American academic (1932–2021)

Edwin Augustus Cranston (1932–2021) was a professor of Japanese literature in the Department of East Asian Languages and Cultures at Harvard University. His primary research interest was the classical literature of Japan, especially traditional poetic forms. He received the Japan–U.S. Friendship Commission Prize for the Translation of Japanese Literature in 1992 for his translation A Waka Anthology: The Gem-Glistening Cup. Vol I.

==History==
Born on October 18, 1932, Cranston was raised on a farm in Pittsfield, Massachusetts, until the age of ten, when he moved to Arizona with his parents. He graduated from Tucson High School and received his B.A. in English from the University of Arizona in Tucson in 1954. He served four years in the United States Navy where he was a journalist and served on the USS Princeton (CV-37). He then began graduate study in 1958 at the University of California at Berkeley. In 1962 he transferred to Stanford University and in 1966 earned a Ph.D. there in Japanese literature.
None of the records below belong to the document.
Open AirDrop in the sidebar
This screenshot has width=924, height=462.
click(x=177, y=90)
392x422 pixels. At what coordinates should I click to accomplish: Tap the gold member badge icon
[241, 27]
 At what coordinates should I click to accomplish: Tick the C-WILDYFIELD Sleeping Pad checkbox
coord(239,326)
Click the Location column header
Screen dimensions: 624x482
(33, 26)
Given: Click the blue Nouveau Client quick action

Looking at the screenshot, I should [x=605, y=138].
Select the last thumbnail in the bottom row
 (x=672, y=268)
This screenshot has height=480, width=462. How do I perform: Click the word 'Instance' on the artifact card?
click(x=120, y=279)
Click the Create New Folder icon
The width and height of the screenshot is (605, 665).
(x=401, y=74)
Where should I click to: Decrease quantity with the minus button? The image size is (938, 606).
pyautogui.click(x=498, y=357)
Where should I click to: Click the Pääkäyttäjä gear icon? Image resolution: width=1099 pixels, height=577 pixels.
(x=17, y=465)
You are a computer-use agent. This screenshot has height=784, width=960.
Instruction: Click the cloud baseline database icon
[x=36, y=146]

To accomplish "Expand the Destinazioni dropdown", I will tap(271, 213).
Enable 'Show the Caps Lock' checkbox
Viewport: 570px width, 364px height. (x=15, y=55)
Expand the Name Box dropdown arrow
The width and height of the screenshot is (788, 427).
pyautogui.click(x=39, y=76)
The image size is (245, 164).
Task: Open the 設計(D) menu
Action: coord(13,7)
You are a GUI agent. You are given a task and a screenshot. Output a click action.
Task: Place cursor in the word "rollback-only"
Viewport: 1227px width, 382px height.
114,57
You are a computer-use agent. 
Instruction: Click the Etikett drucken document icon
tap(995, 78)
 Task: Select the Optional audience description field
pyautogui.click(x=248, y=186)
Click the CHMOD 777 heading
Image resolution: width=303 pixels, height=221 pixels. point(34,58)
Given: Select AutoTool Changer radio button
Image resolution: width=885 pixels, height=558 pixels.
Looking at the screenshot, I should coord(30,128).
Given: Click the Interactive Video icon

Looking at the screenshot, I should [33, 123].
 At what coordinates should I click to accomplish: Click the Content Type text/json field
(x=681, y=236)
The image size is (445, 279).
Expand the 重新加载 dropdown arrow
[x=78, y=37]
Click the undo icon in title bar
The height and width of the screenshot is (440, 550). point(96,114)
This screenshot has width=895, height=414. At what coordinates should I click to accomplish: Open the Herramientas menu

He entered the Harvard University faculty in 1965.

==Contributions to Japan Studies==
Cranston's career has centered around the translation and writing of poetry.

His dissertation, a translation of and commentary on the Izumi Shikibu diary, was published in 1969 in the Harvard-Yenching Monograph series as The Izumi Shikibu Diary: A Romance of the Heian Court and remains the authoritative English version.

In 1993, Stanford University Press released the first of his proposed six-volume anthology of classical Japanese poetry. Titled A Waka Anthology, Volume One: The Gem-Glistening Cup, it was awarded a prize by the Japan-United States Friendship Commission and followed in 2006 by A Waka Anthology, Volume Two: Grasses of Remembrance. In 2009, he was awarded the Order of the Rising Sun, Gold Rays with Neck Ribbon, by the government of Japan.

Cranston has also translated the work of poet Mizuno Ruriko.